BEGIN The data

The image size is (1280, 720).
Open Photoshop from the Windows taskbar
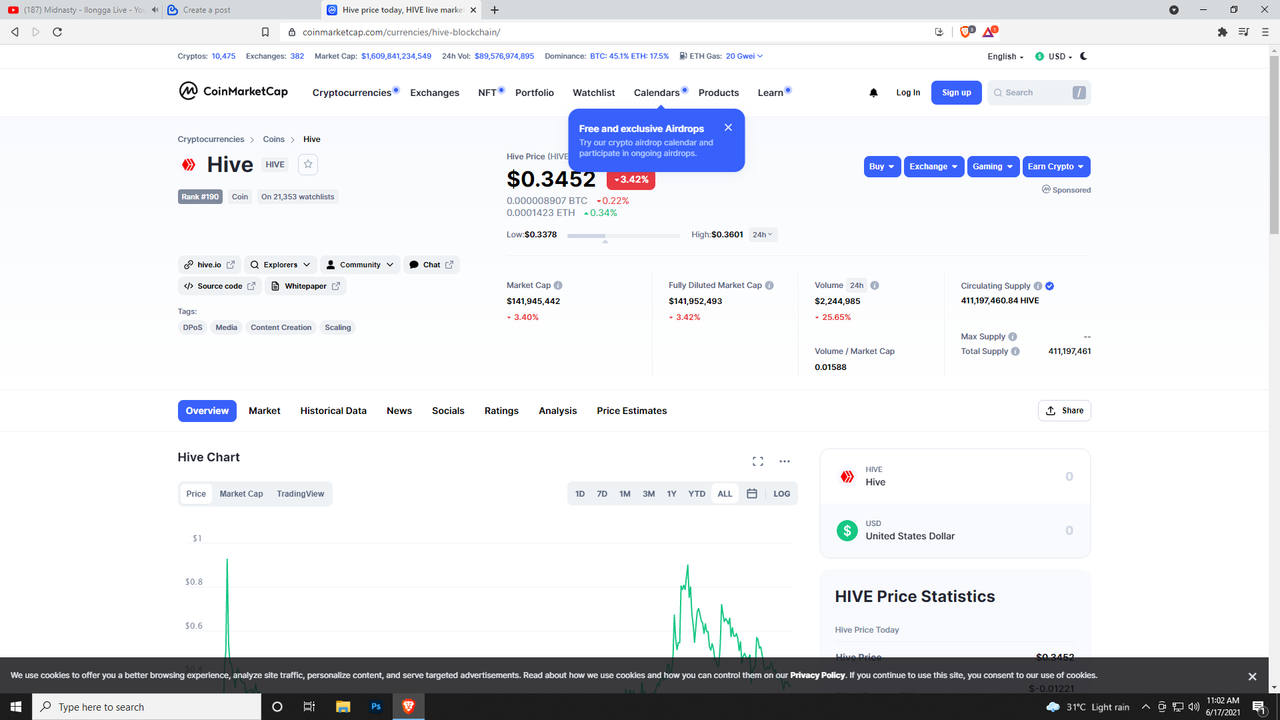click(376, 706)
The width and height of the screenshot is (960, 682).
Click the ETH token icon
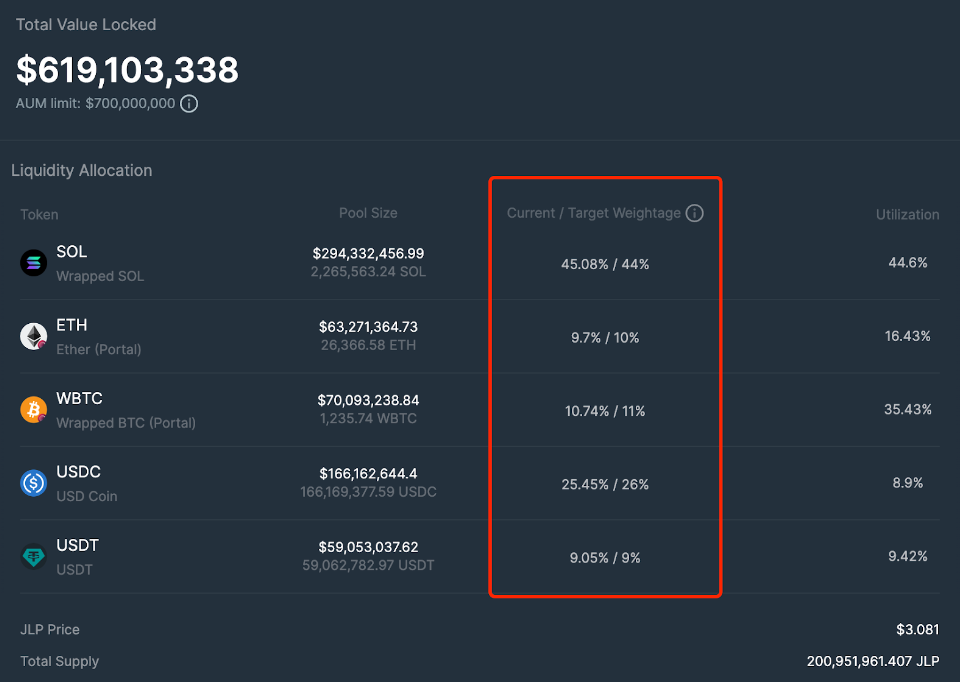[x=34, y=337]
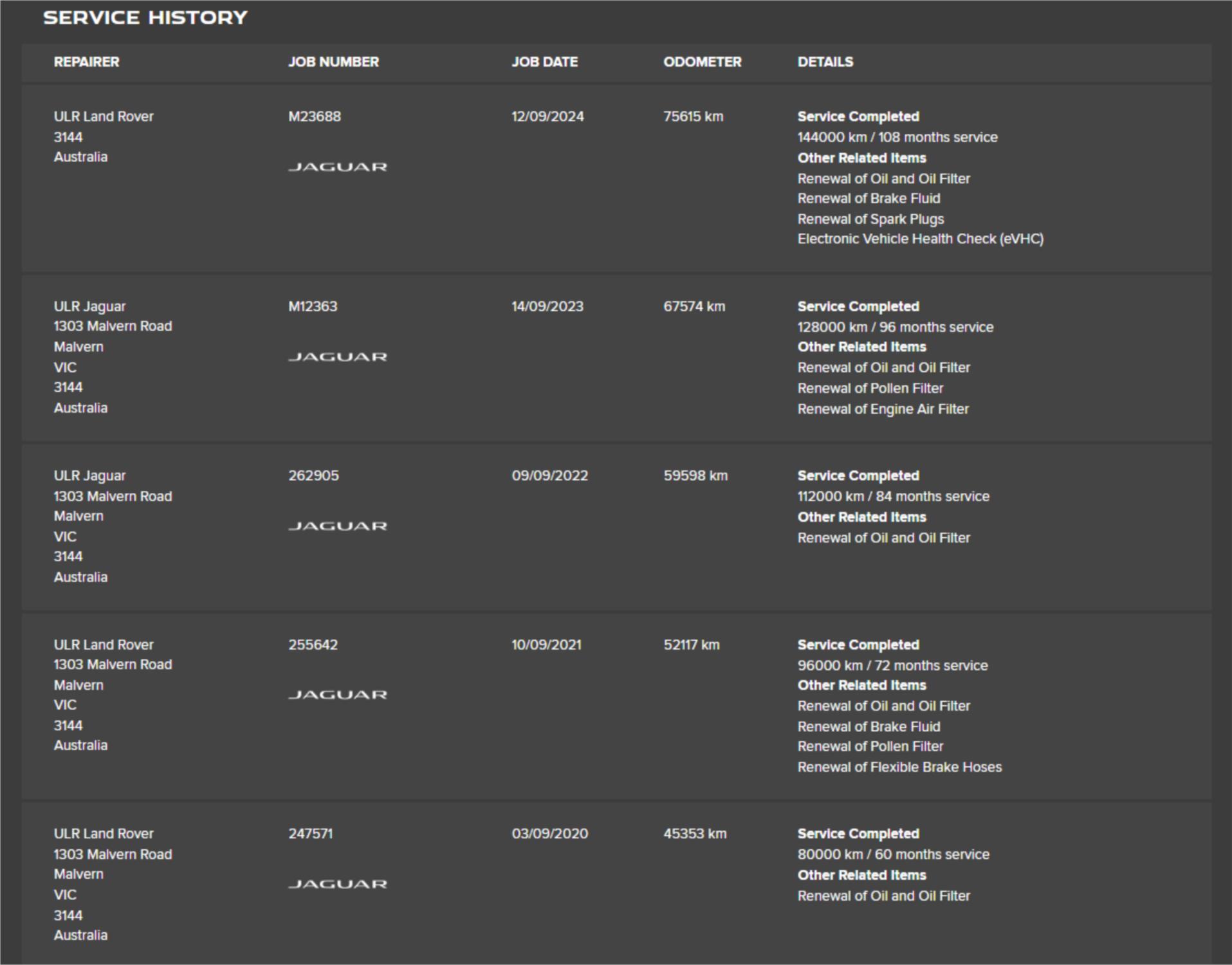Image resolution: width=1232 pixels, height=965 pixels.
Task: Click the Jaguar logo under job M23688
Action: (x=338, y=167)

END The data
BEGIN The data

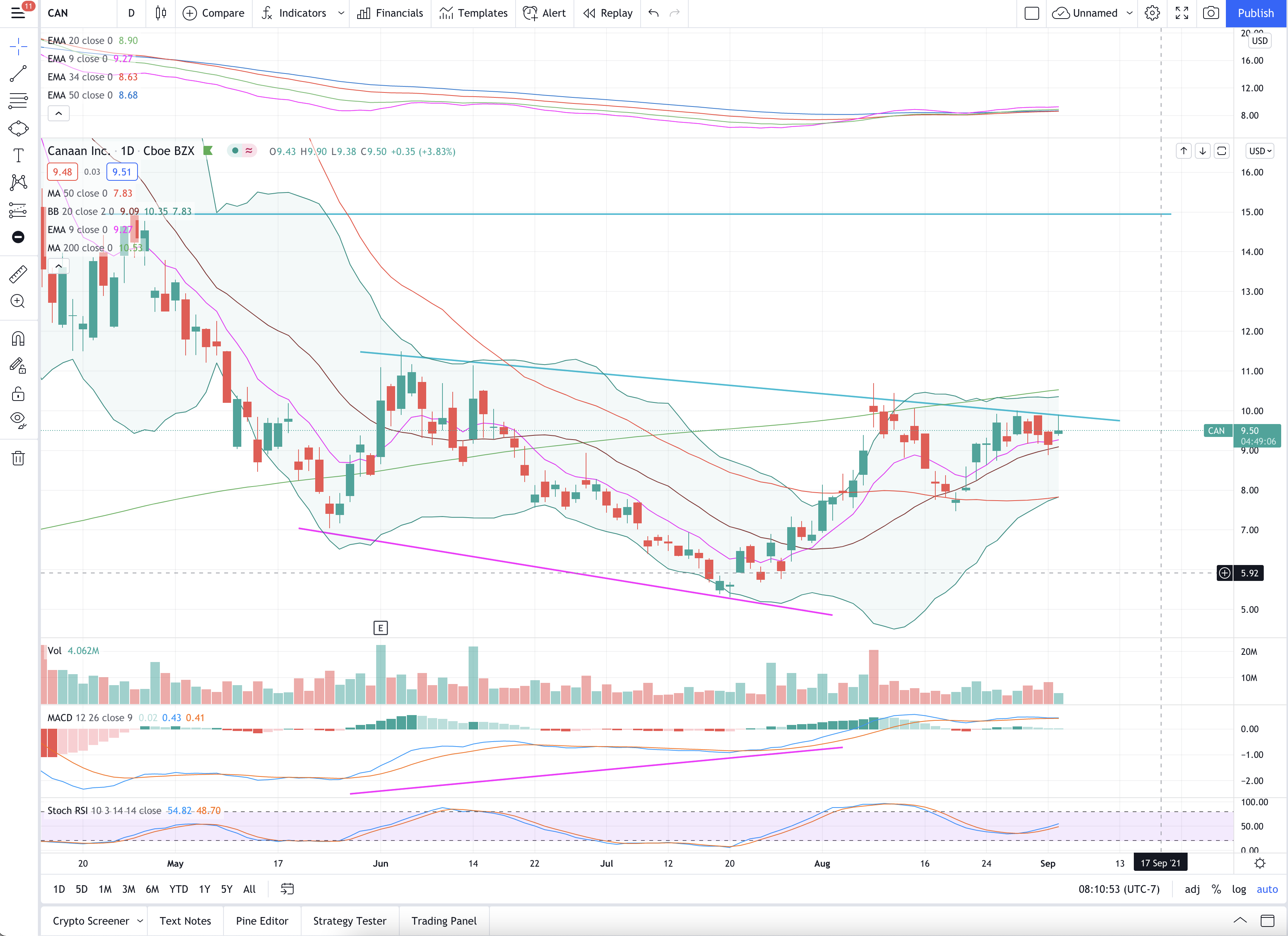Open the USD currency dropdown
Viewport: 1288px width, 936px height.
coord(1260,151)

END The data

**Work instruction:** Leaving every picture aside, reproduce exactly the lines above from the one with "Open Photoshop from the Windows taskbar" up to and including the one with "The width and", and no others.

**Solution:**
Open Photoshop from the Windows taskbar
click(376, 706)
The width and height of the screenshot is (960, 682).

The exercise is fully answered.